Thursday, December 28, 2006

Canoeing and Camping on the Lower Wisconsin River

Only 3 to 3 1/2 hours from Chicago, 4 hours from the Twin Cities, and 2 hours from Milwaukee by car, the Wisconsin River meanders south through the center of Wisconsin. Thirty miles north of Madison at Sauk City, the river veers more towards the west on it’s way tojoining the Mississippi near Prairie du Chien. South of Sauk City the river is very wide in most places and in the summer is dotted with many islands. The river has many shifting sandbars and shallow spots as well as deep drop-offs. The down river shores on most of the islands contain long sandbars. The sandbars offer nice places to stop and swim on a hot day, picnic, fish, or camp for the evening. The State River System extends 95 miles from Sauk City to the confluence with the Mississippi River near Prairie du Chien and encompasses 79,275 acres of Southwestern Wisconsin. In the heart of this area is beautiful Spring Green. The river corridor protects bluffs, bottomland forests, backwaters, and 98 of Wisconsin’s 147 fish species.

At Prairie du Sac and Sauk City the hydroelectric dam built in 1914 holds back the natural flow of the Wisconsin River and creates Lake Wisconsin. Below that point, the river breaks from man-made barriers and winds its way uninhibited for 95 miles to the Mississippi. The natural beauty of islands, sandbars, woods, and bluffs gives an impression of unspoiled nature to the uncritical eye, and for the history-minded calls up thoughts of Marquette and Joliet. Remarkably free from commercial and residential use, the river attracts an estimated 400,000 people a year who find it a recreational paradise. Thousands of people visit the Lower Wisconsin State Riverway each year for the expressed purpose of canoeing. The river is broad and relatively shallow with numerous sand bars and islands available for breaks from paddling. The sand bars also are used as overnight camp sites. There are recreational use restrictions in the Riverway which are strictly enforced. Glass containers are prohibited on the river and all state owned lands. Each canoe or boat must have a waterproof refuse container for garbage. This may be a plastic garbage bag, cooler or other similar device. All garbage carried in must be carried out.

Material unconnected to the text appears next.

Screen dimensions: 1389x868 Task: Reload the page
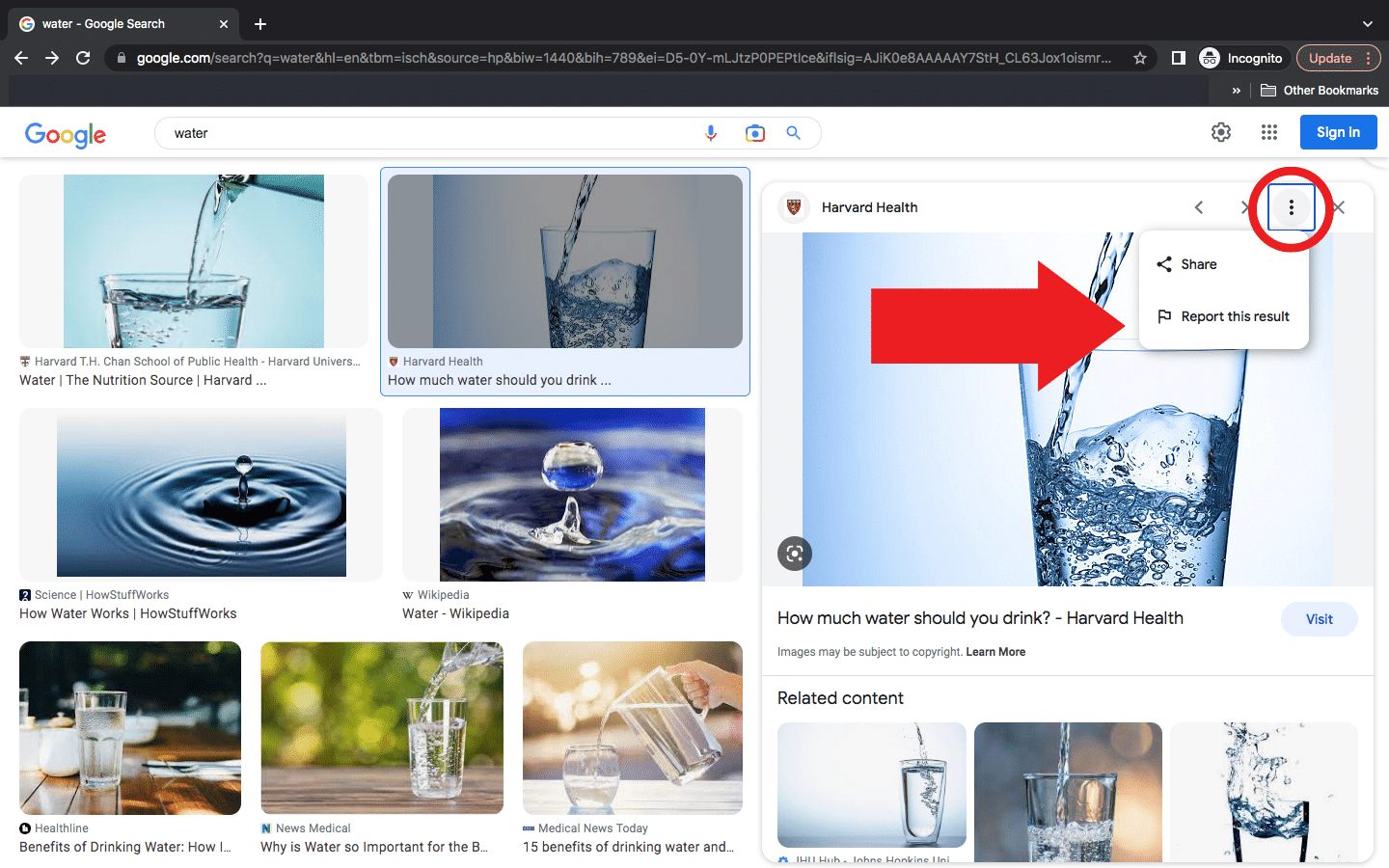pos(83,58)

Some canoe routes are as follows- Sauk City to Arena (about 15 miles) 5-7 hours of paddling; Sauk City to Spring Green (about 25 miles) 10-12 hours paddling; Spring Green to Lone Rock (about 8 miles) 3 hours of paddling; Arena to Lone Rock (about 20 miles) 8-10 hours of paddling, andArena to Muscoda (about 32 miles)2 day trip. Actual times may vary according to river conditions and how fast you canoe, as well as how many stops you make.

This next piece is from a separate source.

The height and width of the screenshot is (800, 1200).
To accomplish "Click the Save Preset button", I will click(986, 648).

Animals that live in this habitat are great blue heron, bald and golden eagles, sand hill cranes, deer, and an abundance of small river mammals including otter and beaver. There are also numerous turtles which are usually sitting on logs sticking out of the water catching some sun. Plant life that can be found in this area varies. The forest in the River Valley is largely a deciduous type, with occasional pine trees dotting some of the bluffs. Islands can have grasses, shrubs and woodland plant growth. Sandbars are normally largely clear of any significant growth. The majority of the river is sand bottom as well.